▸ GIVEN EXERCISE:
Collect every line of the data below that contains the string "screenshot".

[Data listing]
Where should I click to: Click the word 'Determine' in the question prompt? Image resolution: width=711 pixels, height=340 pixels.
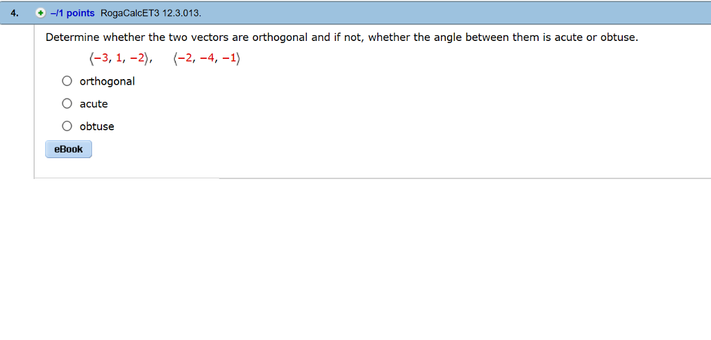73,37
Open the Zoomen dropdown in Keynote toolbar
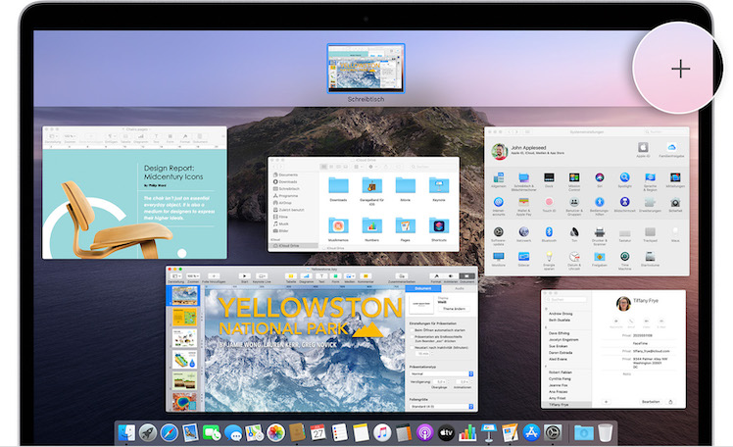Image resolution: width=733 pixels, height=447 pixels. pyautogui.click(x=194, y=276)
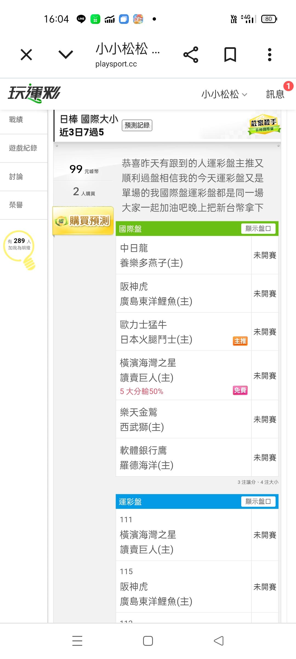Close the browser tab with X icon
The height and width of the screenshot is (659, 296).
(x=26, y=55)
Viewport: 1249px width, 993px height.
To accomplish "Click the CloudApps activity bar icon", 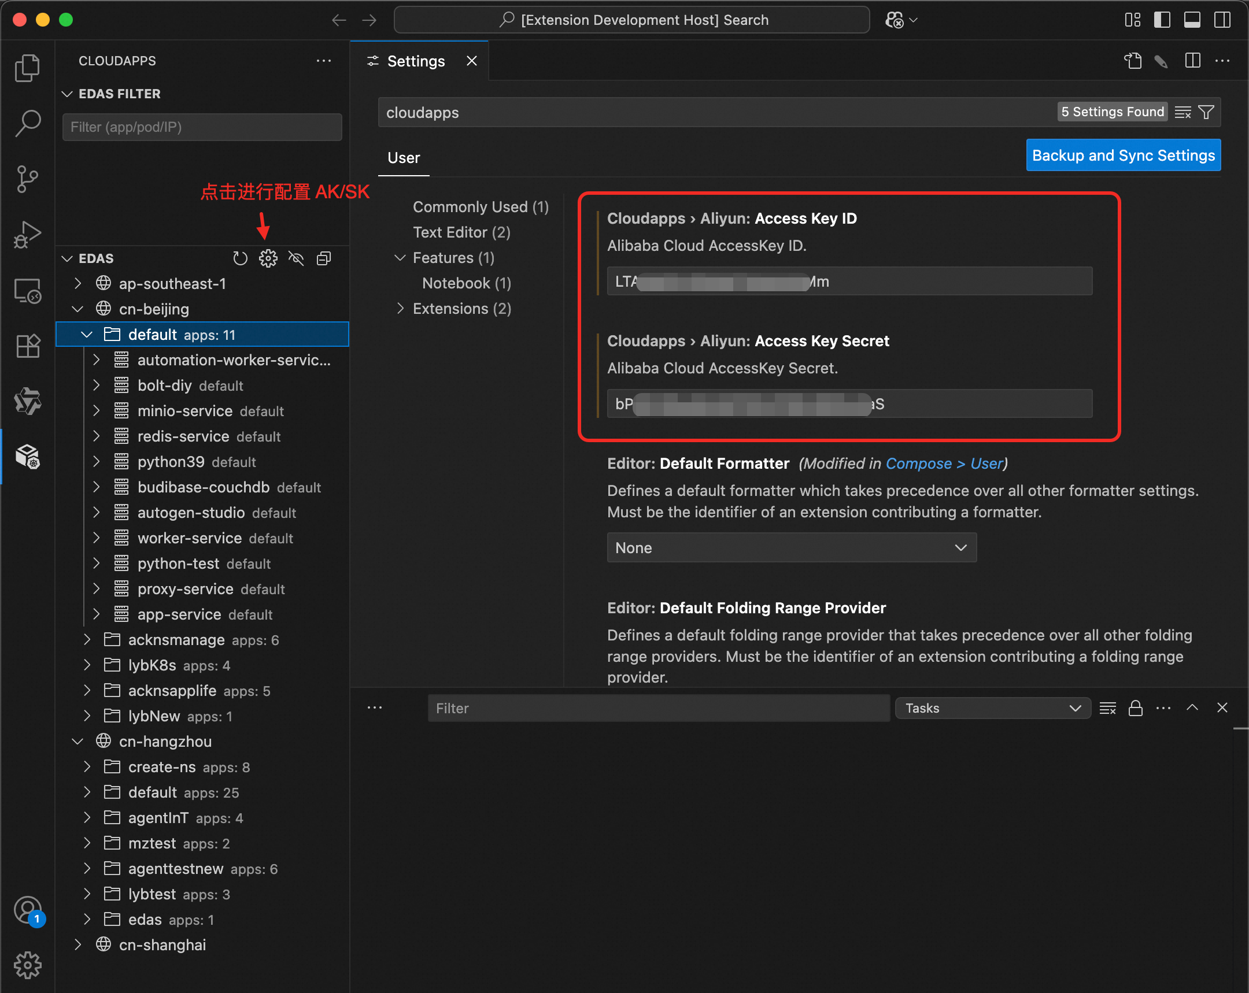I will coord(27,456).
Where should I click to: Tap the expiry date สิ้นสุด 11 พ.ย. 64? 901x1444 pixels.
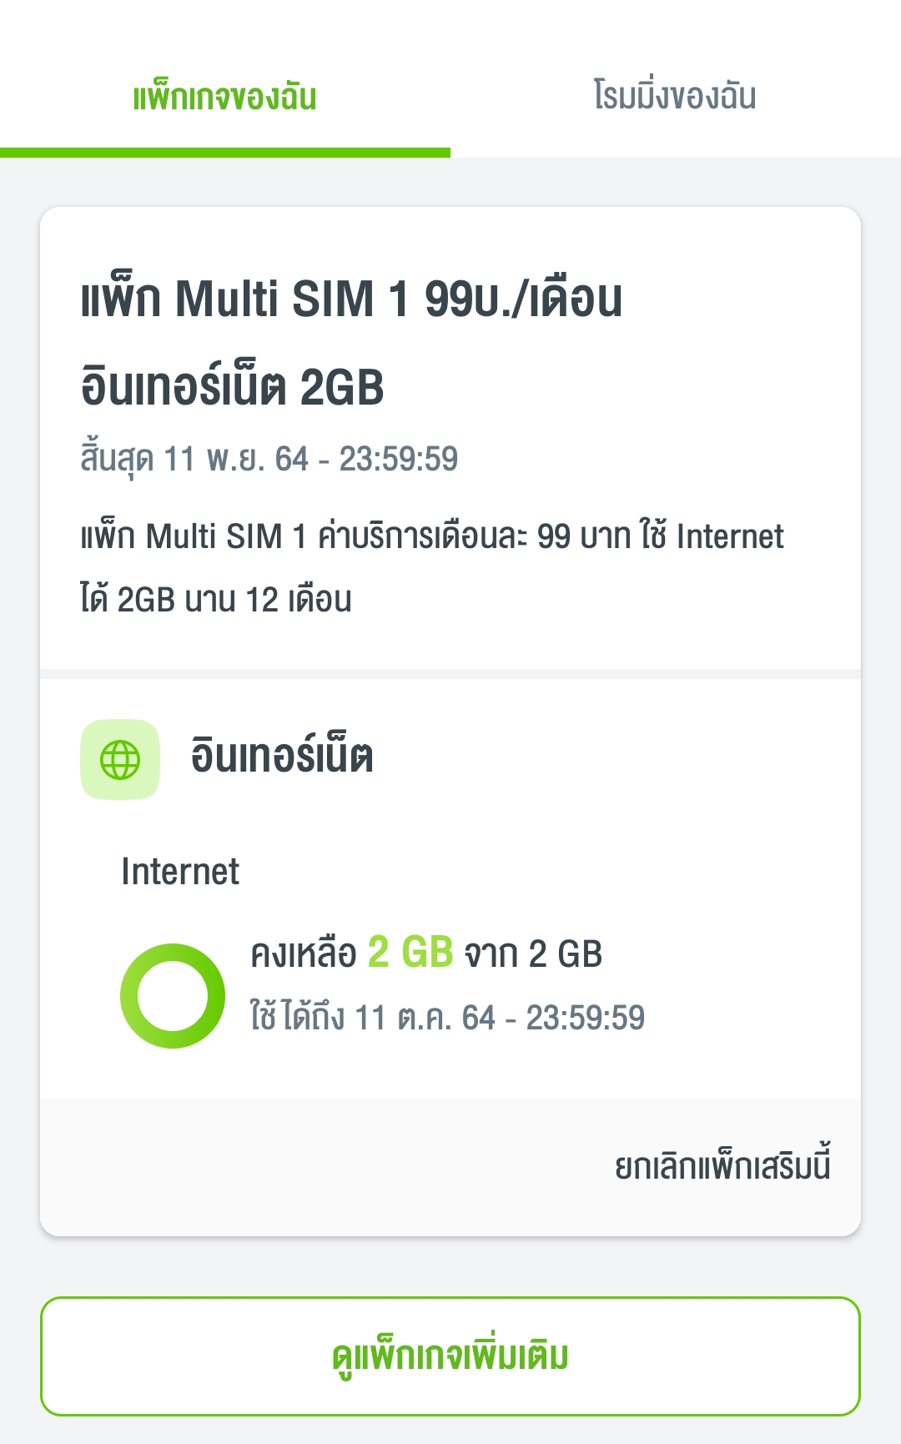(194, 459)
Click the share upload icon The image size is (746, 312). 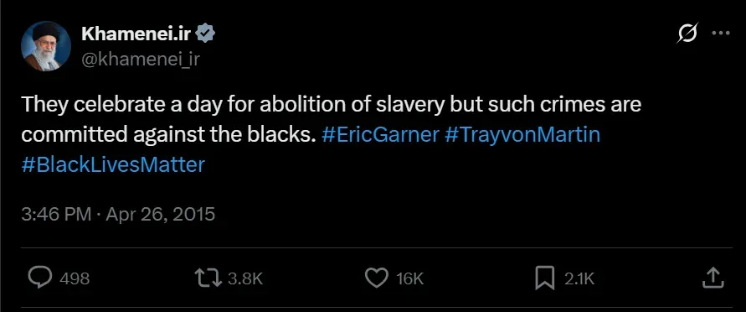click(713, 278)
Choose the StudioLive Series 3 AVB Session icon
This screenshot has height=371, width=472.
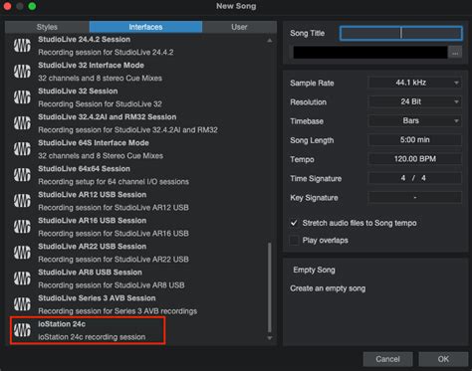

▸ EXERCISE SOLUTION:
The height and width of the screenshot is (659, 296).
This screenshot has height=371, width=472.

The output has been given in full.